Billions of dollars slosh through the world economy, enriching states and financial institutions in the Global North, creating short-term frenzies for debt-financed development, and laying the basis for long-term crisis in the developing world. The petrodollar aspect of U.S.-based currency wars is an issue for the poorest countries of the world, not just its richest.
The benefits of the Petrodollar era might be beginning to unravel for the United States. Bessma Momani concludes that it is unlikely that in the short term, the OPEC countries will end their use of the U.S. dollar. But, should the U.S. dollar continue the long decline outlined earlier in this article, there will be increasing incentives to diversify away and into other “stores of value” such as the euro. The consequences for the U.S. would be very serious.
4. Quantitative Easing – Dirty Deeds Done Dirt Cheap[19]
The long decline of the U.S. dollar documented earlier – a decline that is ongoing – is one reflection of the growing relative weakness of the U.S. in the context of the world economy as a whole. This growing weakness was revealed by the harsh impact of the most recent recession on the U.S. economy, one felt much more strongly there than in the other major economies. In the face of this deepest recession in a generation, the fourth and final aspect of U.S.-based currency wars came to the fore. It is without doubt the strangest of any that we have looked at, not the least because of its mysterious name, “Quantitative Easing.”
There are several ways of defining Quantitative Easing. According to the Central Bank of the United Kingdom, it is a way of injecting money into the economy “by purchasing financial assets from the private sector.” How are these assets paid for? Why “with new central bank money.” But where does that money come from? Well, “the Bank can create new money electronically by increasing the balance on a reserve account.”[20] And that’s it. New money is just simply, created. If your balance is $1,000, add a “zero” and it’s $10,000, new money created “electronically by increasing the balance on a reserve account.” Quantitative easing’s “effect is the same as printing money in vast quantities, but without ever turning on the printing presses.”[21] A skeptic would argue that the obscure term “Quantitative Easing” was chosen as less likely to arouse suspicion than a more transparent name such as “Harry Potter money creation.”
When this was policy in Japan in the wake of the deep recession of the early 1990s, it was derided in the U.S. press as something “which essentially stuffed Japanese banks with cash to help them write off huge bad loans accumulated during the 1990’s.”[22] But since 2008, this policy of creating money from nothing has been embraced with passion in the United States. In 2008, the U.S. central bank (the Federal Reserve) “bought $1.7 trillion -worth of Treasury and mortgage bonds with newly created money.”[23] That $1.7 trillion did not exist. It was brought into existence electronically, transferred to the books of financial institutions, in the hopes of pushing that newly minted money into the economy and stimulating growth. That program is now over. There is, however, every prospect that another round of Quantitative Easing will be announced in the coming weeks, with anywhere from $1 trillion to $2 trillion being created electronically to “stuff U.S. banks with cash to help them write off huge bad loans” accumulated in the last 10 years, to paraphrase the sarcastic analysis of Japan’s similar policies.

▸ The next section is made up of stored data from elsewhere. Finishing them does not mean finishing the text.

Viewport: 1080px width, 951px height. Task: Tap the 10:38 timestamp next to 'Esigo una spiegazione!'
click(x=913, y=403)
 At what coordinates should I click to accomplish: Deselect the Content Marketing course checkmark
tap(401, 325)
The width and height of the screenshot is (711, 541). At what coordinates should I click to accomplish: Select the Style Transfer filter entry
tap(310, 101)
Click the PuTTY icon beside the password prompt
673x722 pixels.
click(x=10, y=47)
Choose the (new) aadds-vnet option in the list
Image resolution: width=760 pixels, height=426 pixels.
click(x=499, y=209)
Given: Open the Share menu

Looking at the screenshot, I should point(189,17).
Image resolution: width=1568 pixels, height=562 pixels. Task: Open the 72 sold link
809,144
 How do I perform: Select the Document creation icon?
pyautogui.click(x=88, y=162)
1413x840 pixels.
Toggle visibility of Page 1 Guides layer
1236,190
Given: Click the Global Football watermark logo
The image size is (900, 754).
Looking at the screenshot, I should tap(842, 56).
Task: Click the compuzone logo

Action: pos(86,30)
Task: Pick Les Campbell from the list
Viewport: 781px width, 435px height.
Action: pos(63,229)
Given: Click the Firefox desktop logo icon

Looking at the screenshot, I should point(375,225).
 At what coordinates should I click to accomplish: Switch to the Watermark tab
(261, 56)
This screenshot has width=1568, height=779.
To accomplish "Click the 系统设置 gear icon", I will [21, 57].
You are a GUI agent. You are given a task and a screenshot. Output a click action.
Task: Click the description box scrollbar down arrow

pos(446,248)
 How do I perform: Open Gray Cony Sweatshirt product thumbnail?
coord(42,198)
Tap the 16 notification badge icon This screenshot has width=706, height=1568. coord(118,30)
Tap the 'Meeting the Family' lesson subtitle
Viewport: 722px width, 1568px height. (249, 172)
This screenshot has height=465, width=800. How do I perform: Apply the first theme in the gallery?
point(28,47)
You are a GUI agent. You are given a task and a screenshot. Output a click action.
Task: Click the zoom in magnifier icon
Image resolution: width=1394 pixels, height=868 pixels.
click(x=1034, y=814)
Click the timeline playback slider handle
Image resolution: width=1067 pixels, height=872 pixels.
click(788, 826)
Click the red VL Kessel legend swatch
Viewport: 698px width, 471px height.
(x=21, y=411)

Whether or not this will stimulate growth is a matter for debate. There are, however, two things we know it will accomplish. First, it will in the long term, accelerate the decline of the U.S. dollar relative to other currencies. Second, as this flood of money depresses interest rates in the U.S., it will put upward pressure on other currencies “as investors rush elsewhere, especially into emerging economies, in search of higher yields.”[24]
Several conclusions need to be drawn here. First and most importantly, there are absolutely no grounds for Timothy Geithner or any other U.S. official to point the finger elsewhere – at China for instance – and try to fix blame for the initiation of currency wars. From blocking the creation of ICUs at Bretton Woods in 1944, to the Nixon Shock of 1971, to the Petrodollar era from 1974 to the present, the United States has demonstrated an unprecedented willingness to intervene in and artificially skew the world’s money markets. With its adoption of Quantitative Easing, it has taken this to a new level, a “shock and awe” approach to the currency wars that makes any actions by China pale in comparison.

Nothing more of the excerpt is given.